The timestamp of the log entry from the timestamp field.

Message

The message extracted from the document. The content of this field depends on the type of log message. If no special log message type is detected, the Elastic Common Schema (ECS) base field, message, is used.

You can customize the logs view by adding a column for an arbitrary field you would like to filter by. For more information, see Customize Stream. To view the logs in the Logs app for a detailed analysis, click Open in Logs.

Processes
Host processes

The Processes tab lists the total number of processes (system.process.summary.total) running on the host, along with the total number of processes in these various states:

  • Running (system.process.summary.running)
  • Sleeping (system.process.summary.sleeping)
  • Stopped (system.process.summary.stopped)
  • Idle (system.process.summary.idle)
  • Dead (system.process.summary.dead)
  • Zombie (system.process.summary.zombie)
  • Unknown (system.process.summary.unknown)
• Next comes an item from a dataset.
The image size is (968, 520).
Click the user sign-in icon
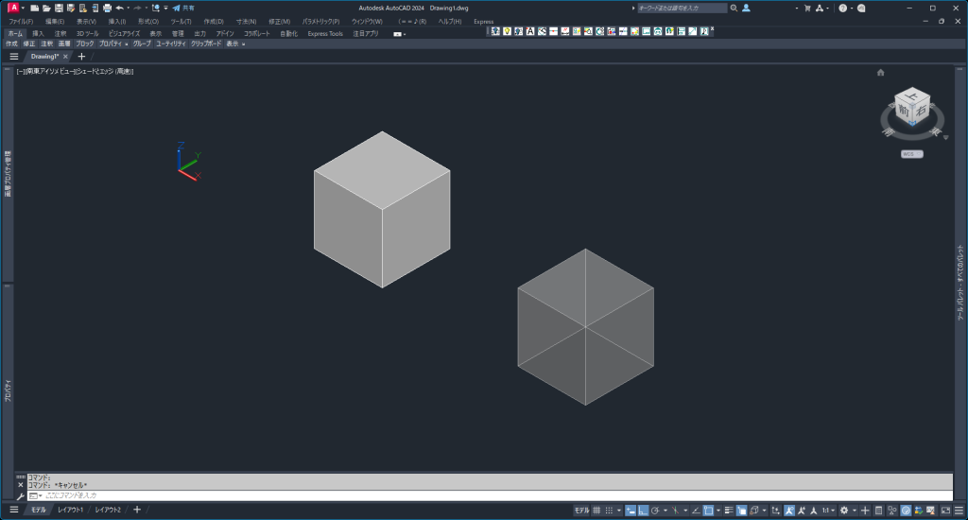746,8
The processes listed in the Top processes table are based on an aggregation of the top CPU and the top memory consuming processes. The number of top processes is controlled by process.include_top_n.by_cpu and process.include_top_n.by_memory.

Command

Full command line that started the process, including the absolute path to the executable, and all the arguments (system.process.cmdline).

PID

Process id (process.pid).

User

User name (user.name).

CPU

The percentage of CPU time spent by the process since the last event (system.process.cpu.total.pct).

Time

The time the process started (system.process.cpu.start_time).

Memory

The percentage of memory (system.process.memory.rss.pct) the process occupied in main memory (RAM).

State

The current state of the process and the total number of processes (system.process.state). Expected values are: running, sleeping, dead, stopped, idle, zombie, and unknown.

Metadata
Host metadata

The Metadata tab lists all the meta information relating to the host:

  • Host information
  • Cloud information
  • Agent information

All of this information can help when investigating events—for example, filtering by operating system or architecture.

Anomalies
Anomalies

The Anomalies table displays a list of each single metric anomaly detection job for the specific host. By default, anomaly jobs are sorted by time to show the most recent job.
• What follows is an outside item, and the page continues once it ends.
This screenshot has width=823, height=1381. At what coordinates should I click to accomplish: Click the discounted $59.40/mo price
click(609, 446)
Along with the name of each anomaly job, detected anomalies with a severity score equal to 50, or higher, are listed. These scores represent a severity of "warning" or higher in the selected time period. The summary value represents the increase between the actual value and the expected ("typical") value of the host metric in the anomaly record result.
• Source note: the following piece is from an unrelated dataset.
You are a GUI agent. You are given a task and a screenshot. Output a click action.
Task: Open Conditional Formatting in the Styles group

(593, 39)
To drill down and analyze the metric anomaly, select Actions > Open in Anomaly Explorer to view the Anomaly Explorer in Machine Learning. You can also select Actions > Show in Inventory to view the host Inventory page, filtered by the specific metric.

Osquery

You must have an active Elastic Agent with an assigned agent policy that includes the Osquery Manager integration and have Osquery Kibana privileges as a user.

Osquery

The Osquery tab allows you to build SQL statements to query your host data. You can create and run live or saved queries against the Elastic Agent. Osquery results are stored in Elasticsearch so that you can use the Elastic Stack to search, analyze, and visualize your host metrics. To create saved queries and add scheduled query groups, see Osquery.

In the example above, we query for the top 5 memory hogs running on the host. Under the Results tab, the total virtual memory size (total_size renamed to memory_used to be a little more user friendly) is returned in descending order, along with the process ID (pid), and the process path (name).

To view more information about the query, click the Status tab. A query status can result in success, error (along with an error message), or pending (if the Elastic Agent is offline).

Other options include:

  • View in Discover to search, filter, and view information about the structure of host metric fields. To learn more, see Discover.
  • View in Lens to create visualizations based on your host metric fields. To learn more, see Lens.
  • View the results in full screen mode.
  • Add, remove, reorder, and resize columns.
  • Sort field names in ascending or descending order.